The Mark

After that Etruscan she-wolf
tenting milk-fat twins, the grabby
cherubs added fairly awkwardly

around the time of Michelangelo,
we chance upon Marsyas, nearly dead.
Boxer’s nose. Cow’s lick. The arms tied

overhead standard white marble,
as is the face, the beard, the gallows;
a petrified tree with prettified leaves.

The torso though is pavonazzetto;
the thin pink veins of which evince
a body, stripped of its skin.

*

Books tell you the Dorian mode,
employed to worship Apollo,
found its expression on lyres –

which the Phrygian mode refused,
using instead music produced
by the reeds – flutes – cut from

the banks of the Marsyas river –
though the loss is not symbolic.
All pain’s non-fictional,

based on the true story of pain.
Nature is precise in this.
It hurts as much as it is worth.

*

Also Apollo, the racist, cheated,
and the narrative’s loaded by Greeks
who’d chosen the Dorian mode.

This is just the first triumph of the state,
and the death of a human flautist,
whose large head is tilted forwards

and whose face bears such a dread expression
it served Renaissance painters as a template
for their crucifixion scenes – forgetting

of course that Christ sides with Apollo,
with all good sons of awkward gods
intent on implementing father’s will.

*

You know the child thought the darkness
some stag that had its horns entangled
in the branches, and thrashed itself in

deeper to exhaustion and protracted death,
or someone from the town come
outside the walls to draw a tally-line

beneath accounts for good this time:
but then he recognised him by
his substantial beard, the solid build,

and when the rug of flies shook out
he understood that all the skin
had been tore from him by some animal.

*

And since it forecasts redressal, the grief
of Christ is inauthentic, dilute with
the largesse of the much better informed.

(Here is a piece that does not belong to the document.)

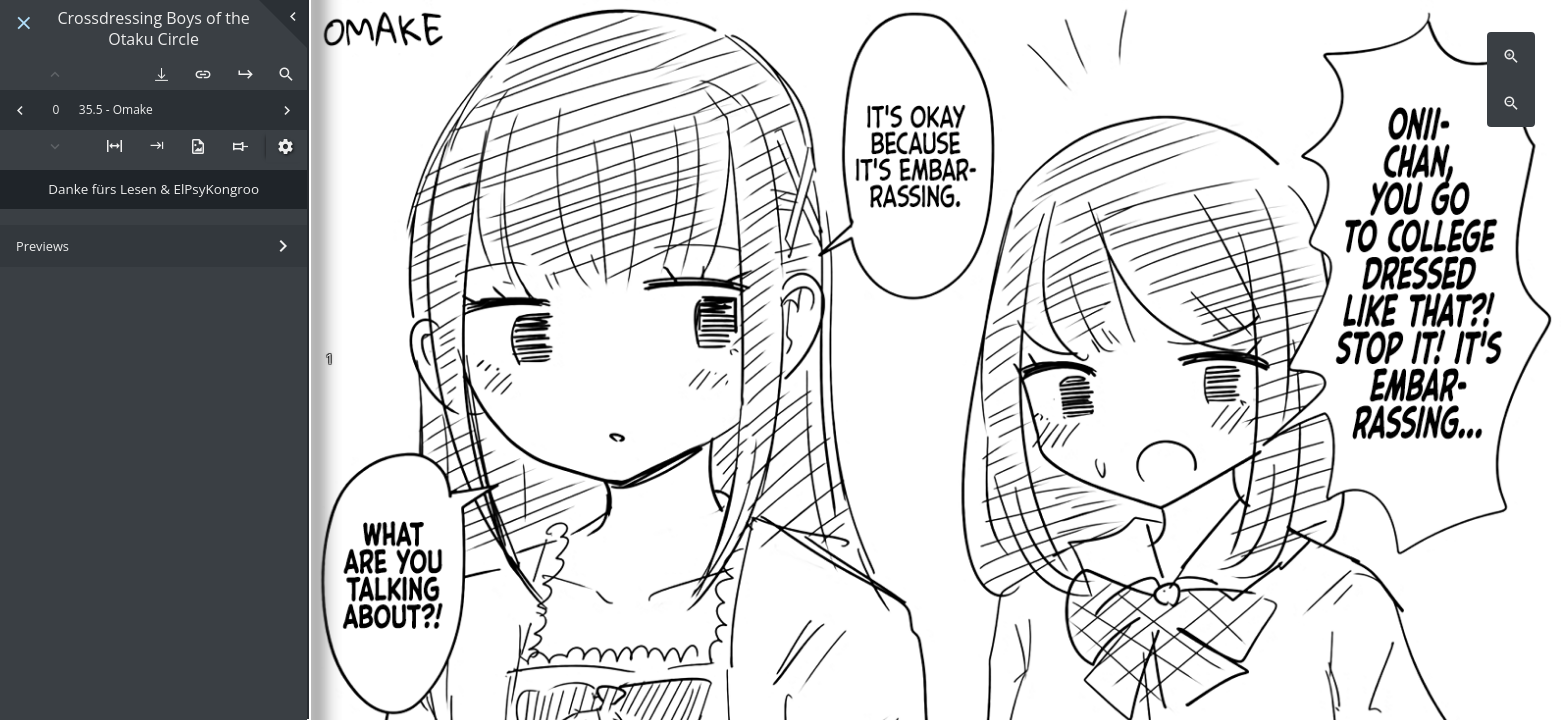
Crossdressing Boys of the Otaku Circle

This is not. Marsyas had only dropped in
to sit by the fire and play like a dream,
the calloused fingers snaking pale darting

flames across the stops. But every tavern
hosts its own dog-killer and herd-god,
its bribe-swallower, its giver of luck –

and having got his pedigree,
having grasped the last injustice,
the mark was taken out the back and stiffed.

*

Having dared a god and lost,
having been flayed alive for his presumption,
the river so-called arose from his blood

and the tears of his brothers and sons –
who have no knife and only starlight.
The youngest climbs, unties the knots

and sets the corpse free. The awful stench.
We wrap him in the swaddle cloths
and lug him uphill to an olive grove

that someone knows, and stack rocks
around the body, and walk back
to a houseful of the vengeful and drunk.

Santa Maddelena

Cool air massing on the mountain
passes through the ruled bamboo
with whispers of Etruscan
archers underneath the window,
drawing arrows, creaking bows.
We are each other’s provocation,
and since noon no one has spoken.

Even to myself I seem like something
withstood, but it will be dark in ten,
and I’m glad the linden by the pool
yields in the breeze sufficiently,
and steadies, ordering its leaves
again to an unbroken canopy,
like the shields of legionaries.

Cabochon

The tall nurse broadcasting our secret
still has some cousins in Leitrim,
and bright eyes as bright as trinkets
when her pink nail taps the screen.
She taps at a smudged thumbprint
then a tiny diamond blip between its
cauda and the lowered head, a fillip
in the quadrant’s grain; and then again.

On Lexington we try to keep in time
with the intimate detail, commonplace
as any passengers arriving at the gate,
late, weighted down with uncut gems
stitched meticulously in the hems
of her summer dress, his borrowed case.